Popular belief dictates that smartphones often end up making people lazy thinkers since people tend to use their devices as a way to avoid thinking about things that are not vitally important.

But a new research published in Journal of Experimental Psychology: General said otherwise, suggesting that digital devices help people store and remember important information. In turn, this helps free up memory to help recall less important things.

This contradicts what neuroscientists previously said concerning the overuse of technology resulting in the breakdown of cognitive abilities, leading to what’s called as “digital dementia.”

To demonstrate their findings, the researchers developed a memory task to be played on a computer or touchscreen digital tablet. About 158 volunteers aged between 18 and 71 took the test.

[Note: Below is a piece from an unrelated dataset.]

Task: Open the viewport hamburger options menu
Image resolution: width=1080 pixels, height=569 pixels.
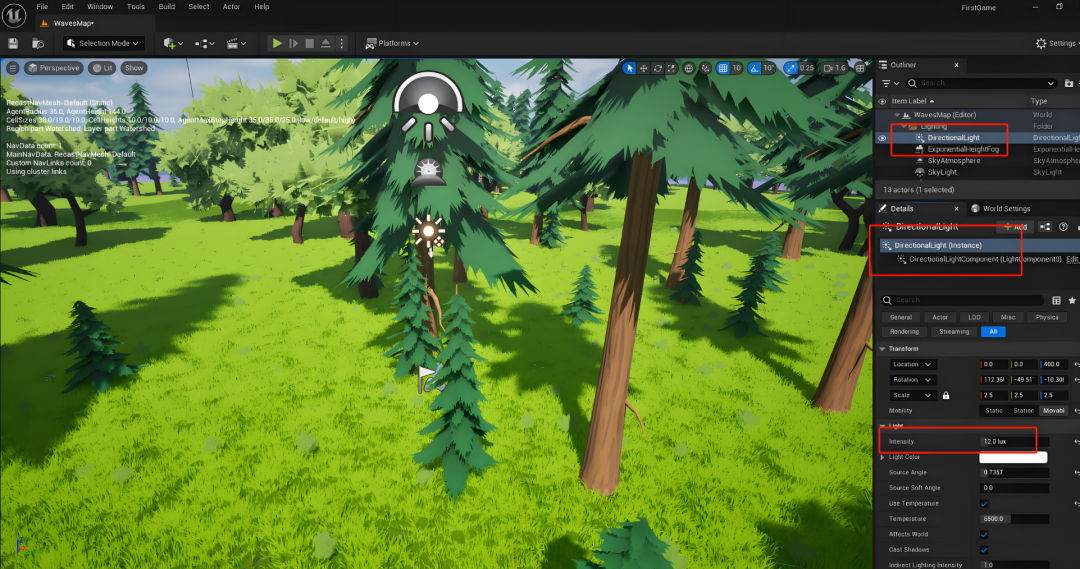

The participants were shown up to 12 numbered circles on the screen and tasked to remember and drag some to the left or to the right. The number of circles they placed into the correct side determined their pay once the experiment ended. One of the side was designated “high value,” which meant remembering to drag a circle to that side was worth so much more than dragging one to the other side, designated “low value.”

For half of the trials, the participants were asked to remember by memory alone, while the remaining half allowed them to make reminders on digital devices.

After the participants performed the task 16 times, the results found that participants stored high-value circles on the digital devices and their memories improved by 18%. Meanwhile, their memory for low-value circles improved by 27%.

When the digital devices were taken away, the participants remembered the low-value circles better than the high-value ones.

"This was because using the device shifted the way that people used their memory to store high-importance versus low-importance information,” said Senior author Dr. Sam Gilbert, UCL Institute of Cognitive Neuroscience.

"The results show that external memory tools work. Far from causing 'digital dementia,' using an external memory device can even improve our memory for information that we never saved.”